| Exercise goal |
The data below is to be set down exactly.

| Dataset records |
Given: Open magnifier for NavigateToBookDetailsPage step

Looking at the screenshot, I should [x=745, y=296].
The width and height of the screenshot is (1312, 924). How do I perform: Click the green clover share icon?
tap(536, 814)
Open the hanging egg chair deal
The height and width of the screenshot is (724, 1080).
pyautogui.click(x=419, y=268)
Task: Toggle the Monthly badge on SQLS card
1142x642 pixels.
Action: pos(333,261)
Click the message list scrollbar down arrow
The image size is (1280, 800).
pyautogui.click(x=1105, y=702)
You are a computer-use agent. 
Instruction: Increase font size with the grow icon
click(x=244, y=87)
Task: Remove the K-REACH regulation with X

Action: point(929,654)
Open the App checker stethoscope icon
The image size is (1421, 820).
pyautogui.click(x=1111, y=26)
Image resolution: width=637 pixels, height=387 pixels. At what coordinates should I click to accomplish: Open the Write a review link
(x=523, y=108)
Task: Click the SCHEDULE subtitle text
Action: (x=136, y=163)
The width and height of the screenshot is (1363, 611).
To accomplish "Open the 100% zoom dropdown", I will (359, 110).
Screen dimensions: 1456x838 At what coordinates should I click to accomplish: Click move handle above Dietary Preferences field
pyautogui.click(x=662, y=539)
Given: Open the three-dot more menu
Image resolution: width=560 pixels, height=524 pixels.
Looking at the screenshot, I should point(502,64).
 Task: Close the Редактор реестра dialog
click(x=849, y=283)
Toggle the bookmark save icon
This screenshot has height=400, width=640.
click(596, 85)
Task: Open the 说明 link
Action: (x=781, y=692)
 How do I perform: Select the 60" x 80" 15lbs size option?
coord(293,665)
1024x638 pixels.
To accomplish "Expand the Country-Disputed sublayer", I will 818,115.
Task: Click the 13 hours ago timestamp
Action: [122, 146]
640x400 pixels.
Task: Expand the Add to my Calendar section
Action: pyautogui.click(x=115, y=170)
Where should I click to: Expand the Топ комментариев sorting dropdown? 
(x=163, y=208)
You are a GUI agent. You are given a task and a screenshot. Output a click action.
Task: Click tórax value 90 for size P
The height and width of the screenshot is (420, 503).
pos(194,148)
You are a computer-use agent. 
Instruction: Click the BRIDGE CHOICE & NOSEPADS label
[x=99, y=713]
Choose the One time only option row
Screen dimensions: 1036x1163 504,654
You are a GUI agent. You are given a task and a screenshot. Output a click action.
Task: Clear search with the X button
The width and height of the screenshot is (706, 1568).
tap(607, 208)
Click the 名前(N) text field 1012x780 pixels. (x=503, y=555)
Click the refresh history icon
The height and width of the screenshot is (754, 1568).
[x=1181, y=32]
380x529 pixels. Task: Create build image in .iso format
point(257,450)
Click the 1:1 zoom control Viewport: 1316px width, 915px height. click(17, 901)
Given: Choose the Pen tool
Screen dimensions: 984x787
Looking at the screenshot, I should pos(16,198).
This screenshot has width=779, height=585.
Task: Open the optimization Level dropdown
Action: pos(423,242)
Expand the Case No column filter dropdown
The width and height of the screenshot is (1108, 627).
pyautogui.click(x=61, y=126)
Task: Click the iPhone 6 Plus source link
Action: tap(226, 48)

| Answer to this task |
Given: Open magnifier for NavigateToBookDetailsPage step

Looking at the screenshot, I should [x=745, y=296].
The width and height of the screenshot is (1312, 924). How do I perform: Click the green clover share icon?
tap(536, 814)
Open the hanging egg chair deal
The height and width of the screenshot is (724, 1080).
pyautogui.click(x=419, y=268)
Task: Toggle the Monthly badge on SQLS card
1142x642 pixels.
Action: pos(333,261)
Click the message list scrollbar down arrow
The image size is (1280, 800).
pyautogui.click(x=1105, y=702)
You are a computer-use agent. 
Instruction: Increase font size with the grow icon
click(x=244, y=87)
Task: Remove the K-REACH regulation with X

Action: point(929,654)
Open the App checker stethoscope icon
The image size is (1421, 820).
pyautogui.click(x=1111, y=26)
Image resolution: width=637 pixels, height=387 pixels. At what coordinates should I click to accomplish: Open the Write a review link
(x=523, y=108)
Task: Click the SCHEDULE subtitle text
Action: (x=136, y=163)
The width and height of the screenshot is (1363, 611).
To accomplish "Open the 100% zoom dropdown", I will (359, 110).
Screen dimensions: 1456x838 At what coordinates should I click to accomplish: Click move handle above Dietary Preferences field
pyautogui.click(x=662, y=539)
Given: Open the three-dot more menu
Image resolution: width=560 pixels, height=524 pixels.
Looking at the screenshot, I should point(502,64).
 Task: Close the Редактор реестра dialog
click(x=849, y=283)
Toggle the bookmark save icon
This screenshot has height=400, width=640.
click(596, 85)
Task: Open the 说明 link
Action: (x=781, y=692)
 How do I perform: Select the 60" x 80" 15lbs size option?
coord(293,665)
1024x638 pixels.
To accomplish "Expand the Country-Disputed sublayer", I will 818,115.
Task: Click the 13 hours ago timestamp
Action: [122, 146]
640x400 pixels.
Task: Expand the Add to my Calendar section
Action: pyautogui.click(x=115, y=170)
Where should I click to: Expand the Топ комментариев sorting dropdown? 
(x=163, y=208)
You are a GUI agent. You are given a task and a screenshot. Output a click action.
Task: Click tórax value 90 for size P
The height and width of the screenshot is (420, 503).
pos(194,148)
You are a computer-use agent. 
Instruction: Click the BRIDGE CHOICE & NOSEPADS label
[x=99, y=713]
Choose the One time only option row
Screen dimensions: 1036x1163 504,654
You are a GUI agent. You are given a task and a screenshot. Output a click action.
Task: Clear search with the X button
The width and height of the screenshot is (706, 1568).
tap(607, 208)
Click the 名前(N) text field 1012x780 pixels. (x=503, y=555)
Click the refresh history icon
The height and width of the screenshot is (754, 1568).
[x=1181, y=32]
380x529 pixels. Task: Create build image in .iso format
point(257,450)
Click the 1:1 zoom control Viewport: 1316px width, 915px height. click(17, 901)
Given: Choose the Pen tool
Screen dimensions: 984x787
Looking at the screenshot, I should pos(16,198).
This screenshot has width=779, height=585.
Task: Open the optimization Level dropdown
Action: pos(423,242)
Expand the Case No column filter dropdown
The width and height of the screenshot is (1108, 627).
pyautogui.click(x=61, y=126)
Task: Click the iPhone 6 Plus source link
Action: tap(226, 48)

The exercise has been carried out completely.